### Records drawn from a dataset
---

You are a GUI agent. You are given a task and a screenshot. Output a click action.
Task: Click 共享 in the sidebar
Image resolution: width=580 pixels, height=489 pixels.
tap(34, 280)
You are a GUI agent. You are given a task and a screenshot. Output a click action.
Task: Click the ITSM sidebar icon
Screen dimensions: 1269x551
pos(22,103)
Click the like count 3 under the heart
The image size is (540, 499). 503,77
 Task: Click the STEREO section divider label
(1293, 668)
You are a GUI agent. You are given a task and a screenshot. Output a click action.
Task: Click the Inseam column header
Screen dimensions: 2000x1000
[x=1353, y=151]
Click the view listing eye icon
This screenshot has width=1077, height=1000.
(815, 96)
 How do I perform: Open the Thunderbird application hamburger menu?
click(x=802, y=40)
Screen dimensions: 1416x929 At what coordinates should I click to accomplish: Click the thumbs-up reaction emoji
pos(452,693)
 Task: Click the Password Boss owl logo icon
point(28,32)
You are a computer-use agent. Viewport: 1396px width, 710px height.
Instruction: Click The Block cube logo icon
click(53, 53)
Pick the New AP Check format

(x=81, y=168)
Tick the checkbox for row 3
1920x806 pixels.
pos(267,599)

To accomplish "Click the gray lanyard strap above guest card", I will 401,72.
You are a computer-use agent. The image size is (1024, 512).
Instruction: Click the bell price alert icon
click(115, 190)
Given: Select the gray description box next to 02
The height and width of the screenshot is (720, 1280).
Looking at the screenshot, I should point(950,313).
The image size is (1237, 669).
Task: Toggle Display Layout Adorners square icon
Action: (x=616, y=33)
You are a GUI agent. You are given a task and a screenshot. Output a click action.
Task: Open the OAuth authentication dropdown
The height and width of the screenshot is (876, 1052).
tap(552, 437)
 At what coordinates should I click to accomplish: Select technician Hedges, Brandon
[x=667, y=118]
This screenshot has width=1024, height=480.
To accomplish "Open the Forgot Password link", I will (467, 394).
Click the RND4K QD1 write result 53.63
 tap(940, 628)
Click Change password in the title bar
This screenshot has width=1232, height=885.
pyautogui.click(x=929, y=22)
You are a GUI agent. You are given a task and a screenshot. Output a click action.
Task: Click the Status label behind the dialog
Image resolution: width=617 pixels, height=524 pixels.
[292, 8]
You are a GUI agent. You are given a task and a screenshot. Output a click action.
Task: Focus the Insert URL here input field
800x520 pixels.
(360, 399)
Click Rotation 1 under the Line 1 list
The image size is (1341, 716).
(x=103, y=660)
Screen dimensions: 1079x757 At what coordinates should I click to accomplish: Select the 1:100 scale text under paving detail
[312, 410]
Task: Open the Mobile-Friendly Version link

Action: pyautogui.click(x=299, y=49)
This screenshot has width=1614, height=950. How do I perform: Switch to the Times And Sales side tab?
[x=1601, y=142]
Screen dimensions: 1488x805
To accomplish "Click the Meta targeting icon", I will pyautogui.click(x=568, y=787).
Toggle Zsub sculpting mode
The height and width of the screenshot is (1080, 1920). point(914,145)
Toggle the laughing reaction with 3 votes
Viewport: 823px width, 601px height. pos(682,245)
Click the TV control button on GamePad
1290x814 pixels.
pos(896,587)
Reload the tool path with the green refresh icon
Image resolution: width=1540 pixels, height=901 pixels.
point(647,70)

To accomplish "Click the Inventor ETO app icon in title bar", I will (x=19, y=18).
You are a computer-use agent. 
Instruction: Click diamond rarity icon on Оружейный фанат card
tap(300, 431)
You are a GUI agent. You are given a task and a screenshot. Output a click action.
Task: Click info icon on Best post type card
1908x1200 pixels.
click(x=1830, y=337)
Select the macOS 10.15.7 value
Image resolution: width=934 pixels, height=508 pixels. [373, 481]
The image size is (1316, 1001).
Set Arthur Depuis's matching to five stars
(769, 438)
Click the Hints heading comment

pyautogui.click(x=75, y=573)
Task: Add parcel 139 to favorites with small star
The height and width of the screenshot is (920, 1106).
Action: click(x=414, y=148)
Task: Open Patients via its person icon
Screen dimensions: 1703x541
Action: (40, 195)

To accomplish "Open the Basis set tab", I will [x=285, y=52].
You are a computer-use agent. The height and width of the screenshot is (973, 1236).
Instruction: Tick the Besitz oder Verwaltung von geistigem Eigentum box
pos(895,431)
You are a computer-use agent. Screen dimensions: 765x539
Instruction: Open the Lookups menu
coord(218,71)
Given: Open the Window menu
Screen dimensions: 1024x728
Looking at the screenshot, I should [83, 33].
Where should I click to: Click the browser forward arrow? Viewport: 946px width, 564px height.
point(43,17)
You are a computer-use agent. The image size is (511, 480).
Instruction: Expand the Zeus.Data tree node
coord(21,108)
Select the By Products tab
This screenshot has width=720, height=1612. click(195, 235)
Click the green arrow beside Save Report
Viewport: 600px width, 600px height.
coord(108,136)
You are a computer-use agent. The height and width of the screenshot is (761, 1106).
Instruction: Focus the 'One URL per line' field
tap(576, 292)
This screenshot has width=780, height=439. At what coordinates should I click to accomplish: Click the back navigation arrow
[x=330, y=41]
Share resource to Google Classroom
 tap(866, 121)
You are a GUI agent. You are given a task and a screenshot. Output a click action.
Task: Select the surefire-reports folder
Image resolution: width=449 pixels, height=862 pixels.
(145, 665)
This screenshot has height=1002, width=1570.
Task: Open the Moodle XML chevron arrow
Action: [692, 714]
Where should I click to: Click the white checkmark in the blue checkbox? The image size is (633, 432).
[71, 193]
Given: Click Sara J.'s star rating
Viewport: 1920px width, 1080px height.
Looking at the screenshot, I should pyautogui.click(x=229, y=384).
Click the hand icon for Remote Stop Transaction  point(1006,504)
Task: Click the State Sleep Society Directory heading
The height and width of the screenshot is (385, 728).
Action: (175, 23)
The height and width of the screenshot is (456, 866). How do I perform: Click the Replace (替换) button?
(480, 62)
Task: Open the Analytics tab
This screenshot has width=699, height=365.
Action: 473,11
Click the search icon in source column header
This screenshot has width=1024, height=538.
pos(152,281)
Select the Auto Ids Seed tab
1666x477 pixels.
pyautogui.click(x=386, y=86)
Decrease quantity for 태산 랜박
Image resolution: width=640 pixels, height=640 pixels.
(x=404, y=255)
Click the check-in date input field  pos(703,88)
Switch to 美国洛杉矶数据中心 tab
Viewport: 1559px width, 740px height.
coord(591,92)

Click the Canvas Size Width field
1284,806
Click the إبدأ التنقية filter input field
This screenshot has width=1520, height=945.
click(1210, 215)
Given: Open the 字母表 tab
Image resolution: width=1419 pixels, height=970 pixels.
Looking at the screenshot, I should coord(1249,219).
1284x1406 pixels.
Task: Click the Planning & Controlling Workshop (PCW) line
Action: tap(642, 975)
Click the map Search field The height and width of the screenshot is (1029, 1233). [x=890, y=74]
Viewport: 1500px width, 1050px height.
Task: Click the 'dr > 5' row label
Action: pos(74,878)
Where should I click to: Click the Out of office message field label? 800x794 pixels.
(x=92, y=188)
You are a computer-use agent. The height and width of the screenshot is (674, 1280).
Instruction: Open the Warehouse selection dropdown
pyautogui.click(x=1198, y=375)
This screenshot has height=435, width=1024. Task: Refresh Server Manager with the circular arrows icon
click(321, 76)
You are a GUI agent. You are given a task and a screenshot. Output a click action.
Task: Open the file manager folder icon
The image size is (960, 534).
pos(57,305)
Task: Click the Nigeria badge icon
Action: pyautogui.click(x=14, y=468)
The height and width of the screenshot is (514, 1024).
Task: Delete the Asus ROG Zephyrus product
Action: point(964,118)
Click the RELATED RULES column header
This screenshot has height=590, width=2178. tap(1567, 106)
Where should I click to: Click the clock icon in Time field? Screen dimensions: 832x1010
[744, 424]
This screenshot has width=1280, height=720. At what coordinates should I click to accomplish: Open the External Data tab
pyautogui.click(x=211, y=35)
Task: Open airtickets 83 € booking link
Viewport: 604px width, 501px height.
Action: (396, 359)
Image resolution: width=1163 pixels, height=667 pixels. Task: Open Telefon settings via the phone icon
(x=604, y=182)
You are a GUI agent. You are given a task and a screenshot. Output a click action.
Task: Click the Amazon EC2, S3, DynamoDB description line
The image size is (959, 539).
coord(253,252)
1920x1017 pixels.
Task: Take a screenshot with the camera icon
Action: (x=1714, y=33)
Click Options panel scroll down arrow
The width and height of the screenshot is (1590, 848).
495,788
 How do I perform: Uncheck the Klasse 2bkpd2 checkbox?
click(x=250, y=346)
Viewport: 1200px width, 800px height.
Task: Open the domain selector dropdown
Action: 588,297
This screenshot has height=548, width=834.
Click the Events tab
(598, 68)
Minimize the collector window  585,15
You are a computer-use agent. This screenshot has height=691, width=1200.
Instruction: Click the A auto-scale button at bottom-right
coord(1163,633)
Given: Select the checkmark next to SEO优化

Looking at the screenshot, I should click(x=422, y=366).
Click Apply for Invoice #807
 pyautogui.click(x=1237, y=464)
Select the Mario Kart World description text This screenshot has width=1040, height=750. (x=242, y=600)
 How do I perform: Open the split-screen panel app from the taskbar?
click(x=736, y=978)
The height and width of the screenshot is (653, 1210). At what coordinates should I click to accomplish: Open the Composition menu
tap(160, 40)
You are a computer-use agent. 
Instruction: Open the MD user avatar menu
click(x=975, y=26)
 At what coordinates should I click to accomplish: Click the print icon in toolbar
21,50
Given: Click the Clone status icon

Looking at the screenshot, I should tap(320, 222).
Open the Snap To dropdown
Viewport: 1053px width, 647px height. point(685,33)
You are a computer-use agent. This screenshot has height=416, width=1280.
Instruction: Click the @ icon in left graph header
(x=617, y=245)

---

### Your instructions
Only the lines containing "sidebar" are needed; copy each of them from the data.

### Answer area
Task: Click 共享 in the sidebar
Task: Click the ITSM sidebar icon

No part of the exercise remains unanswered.